Neurovascular Research Group, Institute of Neuroscience, Newcastle University, Campus for Ageing and Vitality, Newcastle upon Tyne, NE4 5PL, UK.
Acta Neuropathol Commun. 2019 Feb 7;7(1):16. doi: 10.1186/s40478-019-0666-x.
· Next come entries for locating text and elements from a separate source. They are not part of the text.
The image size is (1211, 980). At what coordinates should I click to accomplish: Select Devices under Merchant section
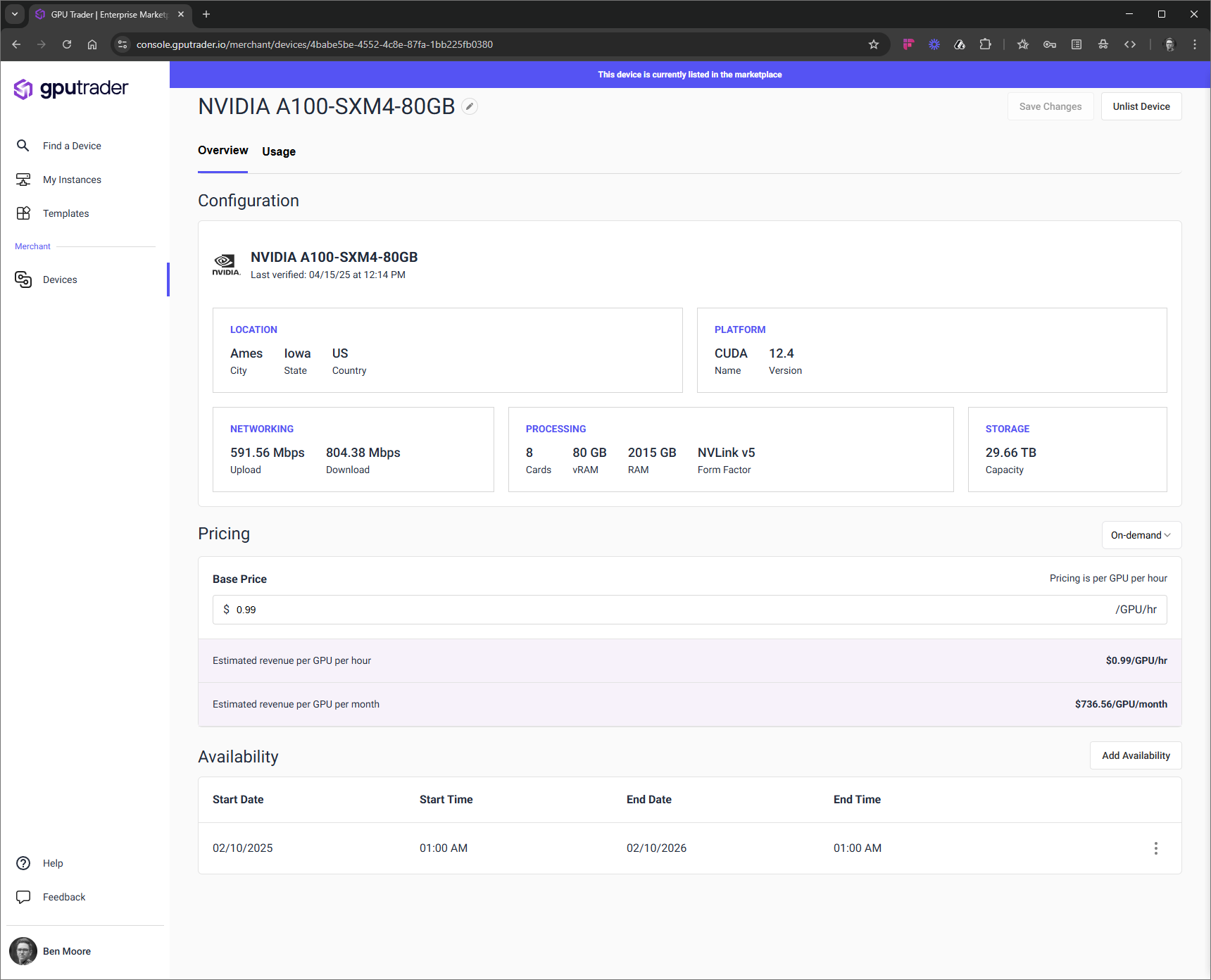tap(60, 279)
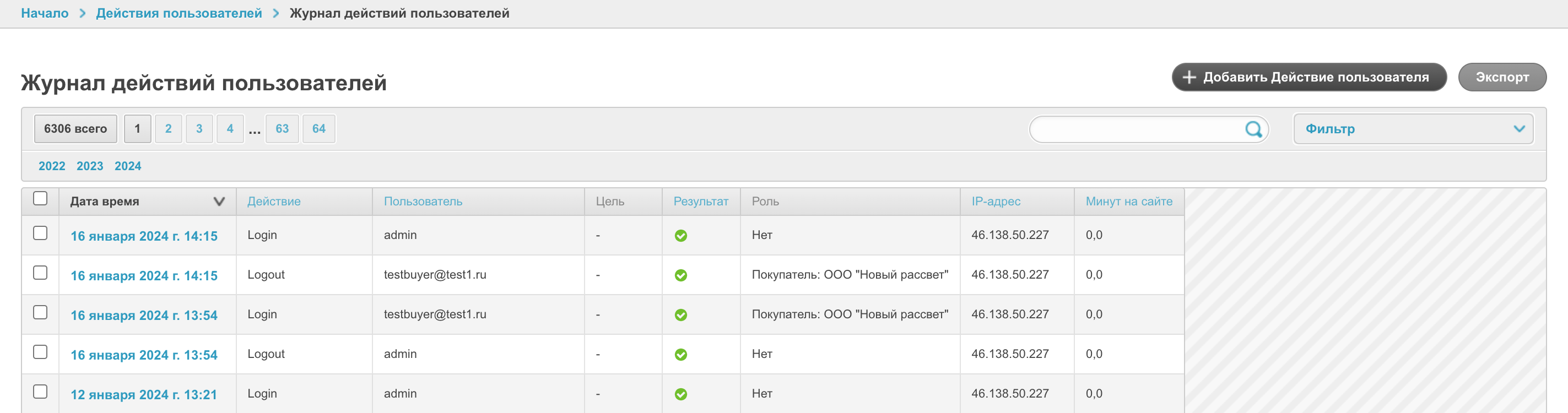Sort by Минут на сайте column
The width and height of the screenshot is (1568, 413).
click(1128, 202)
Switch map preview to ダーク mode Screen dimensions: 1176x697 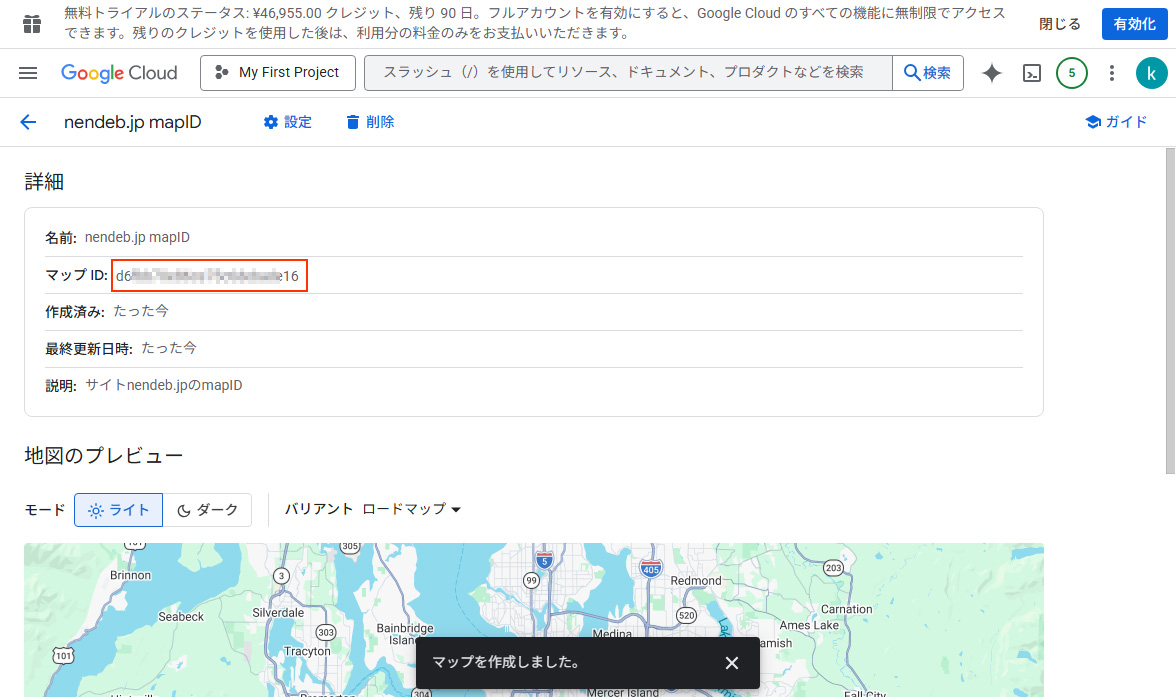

Previous studies suggest white matter (WM) integrity is vulnerable to chronic hypoperfusion during brain ageing. We assessed ~ 0.7 million capillary profiles in the frontal lobe WM across several dementias comprising Alzheimer's disease, dementia with Lewy bodies, Parkinson's disease with dementia, vascular dementia, mixed dementias, post-stroke dementia as well as post-stroke no dementia and similar age ageing and young controls without significant brain pathology. Standard histopathological methods were used to determine microvascular pathology and capillary width and densities in 153 subjects using markers of the basement membrane (collagen IV; COL4) and endothelium (glucose transporter-1; GLUT-1). Variable microvascular pathology including coiled, tortuous, collapsed and degenerated capillaries as well as occasional microaneurysms was present in all dementias. As expected, WM microvascular densities were 20-49% lower than in the overlying cortex. This differential in density between WM and cortex was clearly demonstrated by COL4, which was highly correlated with GLUT-1 densities (Spearman's rho = 0.79, P = 0.000). WM COL4 immunopositive microvascular densities were decreased by ~ 18% across the neurodegenerative dementias. However, we found WM COL4 densities were increased by ~ 57% in post-stroke dementia versus ageing and young controls and other dementias. Using three different methods to measure capillary diameters, we found WM capillaries to be significantly wider by 19-45% compared to those in overlying neocortex apparent with both COL4 and GLUT-1. Remarkably, WM capillary widths were increased by ~ 20% across all dementias compared to ageing and young controls (P < 0.01). We also noted mean WM pathology scores incorporating myelin loss, arteriolosclerosis and perivascular spacing were correlated with COL4 immunopositive capillary widths (Pearson's r = 0.71, P = 0.032). Our key finding indicates that WM capillaries are wider compared to those in the overlying neocortex in controls but they dilate further during dementia pathogenesis. We suggest capillaries undergo restructuring in the deep WM in different dementias. This reflects compensatory changes to retain WM perfusion and integrity during hypoperfusive states in ageing-related dementias.
先前的研究表明,在大脑老化过程中,慢性低灌注会使白质(WM)完整性受损。我们评估了包括阿尔茨海默病、路易体痴呆、帕金森病伴痴呆、血管性痴呆、混合性痴呆、中风后痴呆以及中风后无脑病和相似年龄的正常老化和年轻对照组在内的几种痴呆症中额叶 WM 中的约 70 万个毛细血管形态。使用基底膜标志物(IV 型胶原蛋白;COL4)和内皮标志物(葡萄糖转运蛋白-1;GLUT-1),对 153 名受试者的微血管病理和毛细血管宽度及密度进行了标准组织病理学方法的检测。在所有痴呆症中都存在可变的微血管病理,包括卷曲、扭曲、塌陷和退化的毛细血管以及偶尔的微动脉瘤。正如预期的那样,WM 微血管密度比皮层低 20-49%。COL4 清楚地证明了 WM 和皮层之间的这种密度差异,COL4 与 GLUT-1 密度高度相关(Spearman's rho=0.79,P=0.000)。在神经退行性痴呆症中,WM COL4 免疫阳性微血管密度降低了约 18%。然而,我们发现与正常老化和年轻对照组以及其他痴呆症相比,中风后痴呆症的 WM COL4 密度增加了约 57%。使用三种不同的方法测量毛细血管直径,我们发现 WM 毛细血管比皮层中的毛细血管宽 19-45%,这一点在 COL4 和 GLUT-1 中都很明显。值得注意的是,与正常老化和年轻对照组相比,所有痴呆症的 WM 毛细血管宽度增加了约 20%(P<0.01)。我们还注意到,纳入髓鞘丢失、小动脉硬化和血管周围间距的平均 WM 病理评分与 COL4 免疫阳性毛细血管宽度相关(Pearson's r=0.71,P=0.032)。我们的主要发现表明,与对照组皮层中的毛细血管相比,WM 毛细血管更宽,但在痴呆症发病机制中进一步扩张。我们认为在不同的痴呆症中,WM 毛细血管在深部 WM 中发生了重构。这反映了在与老化相关的痴呆症中的低灌注状态下,为保持 WM 灌注和完整性而发生的代偿性改变。